_Excerpt_:
--- START ---

Last year when Suchitra Sen was seriously ill with a critical lung infection, a reporter from a Bengali news channel sneaked some pictures of the
Greta Garbo from the adjoining hospital room he had checked into posing as a patient. When threatened with legal action, he did not play up the photographs as intended, but did unveil an artist’s sketch of the elusive superstar, who had not been seen in public for almost 25 years, complete with a shock of white hair.
The diva is 80. Uttam Kumar, who serenaded her in a string of blockbusters, including Sagarika, Shilpi, Harano Sur and Indrani, would have turned 85 this September. I often wonder what he would have looked like. He was shooting for Ogo Bodhu Sundari in 1980 when he suffered a heart attack. For 16 hours, the doctors at the Belleveue Clinic battled to save him, but he passed away in the late hours of July 24.
No food today?
I remember school shut early that day. I also have hazy memories of the funeral… A flower-bedecked hearse winding its way from Bhowanipore towards the Keoratala Shashan Ghat, streets choked with bereaved fans, who brought traffic to a standstill, and a stray comment, “Aaj anek ghare haadi chodbe na.” (In many homes today, the kitchen fires won’t burn) that gave me some anxious moments. I wondered if I’d have to go to bed hungry and was relieved when I found my ‘ma’ cooking as usual. It was many years later that the enormity of his premature death struck me when I read movie legend Satyajit Ray’s comment on his ‘Nayak’, “It is the demise of a leading light of the Bengali film industry...There isn’t and won't be another hero like him.”

--- END ---

_Data below_:
--- START ---

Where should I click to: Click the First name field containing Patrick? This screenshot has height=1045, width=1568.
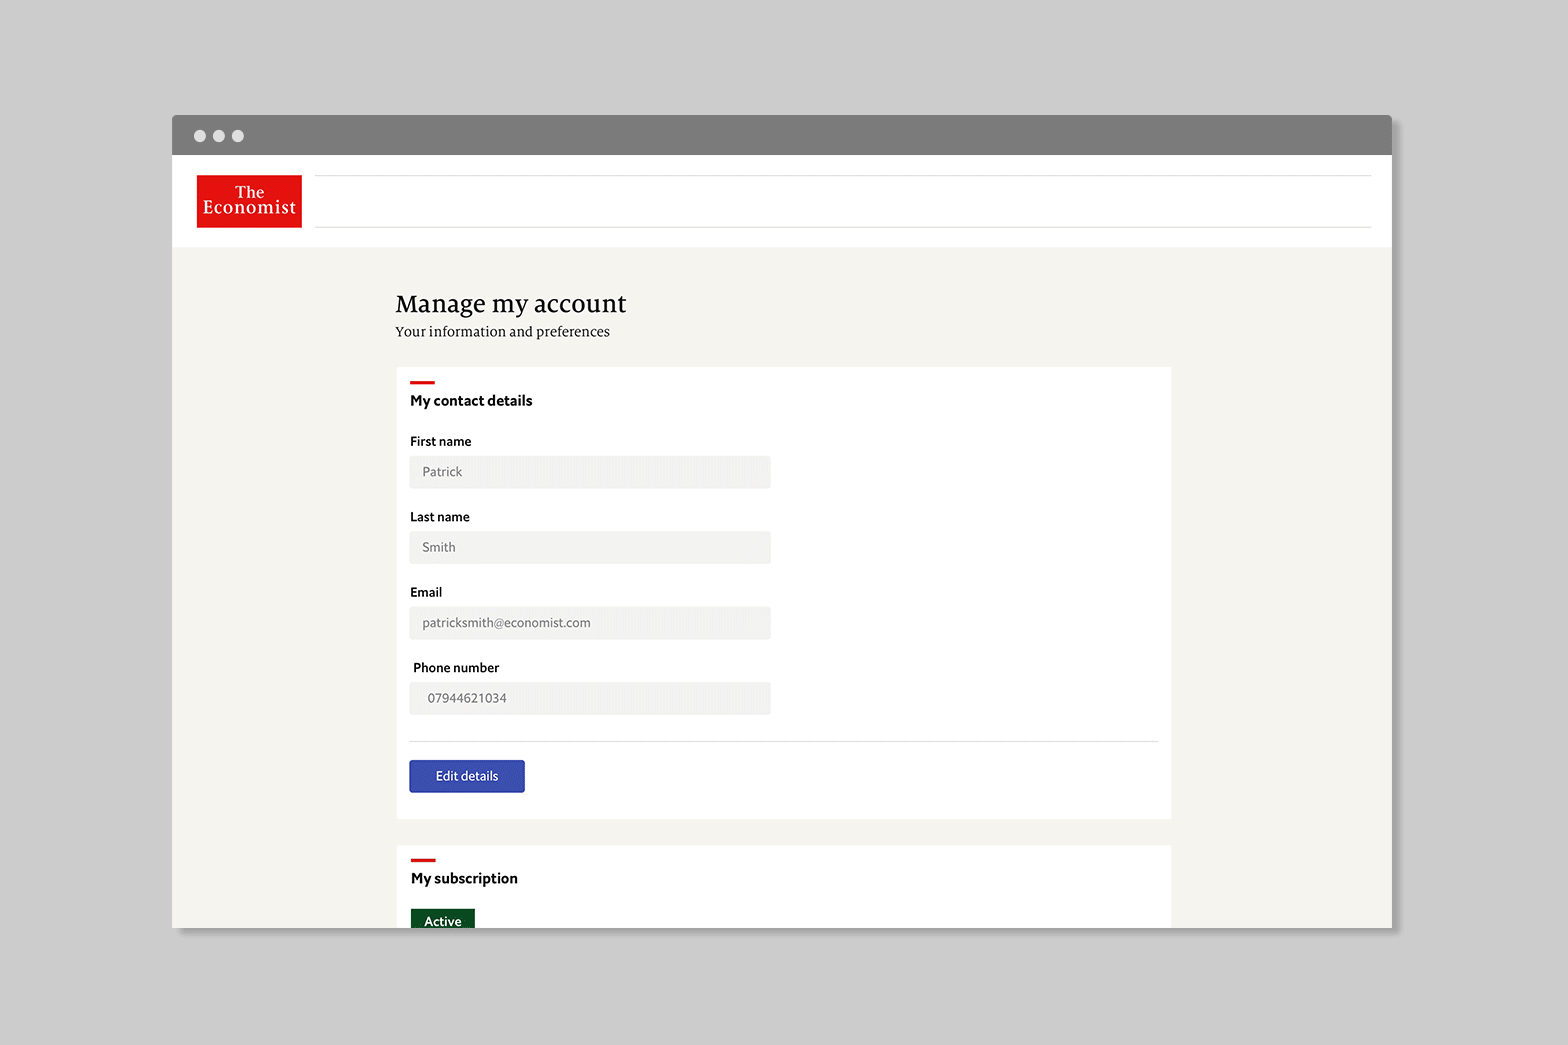(589, 472)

--- END ---

_Problem statement_:
Can you transcribe the piece about Uttam Kumar and Suchitra Sen from "The diva is" to "No food today?", word for word?

_Result for this exercise_:
The diva is 80. Uttam Kumar, who serenaded her in a string of blockbusters, including Sagarika, Shilpi, Harano Sur and Indrani, would have turned 85 this September. I often wonder what he would have looked like. He was shooting for Ogo Bodhu Sundari in 1980 when he suffered a heart attack. For 16 hours, the doctors at the Belleveue Clinic battled to save him, but he passed away in the late hours of July 24.
No food today?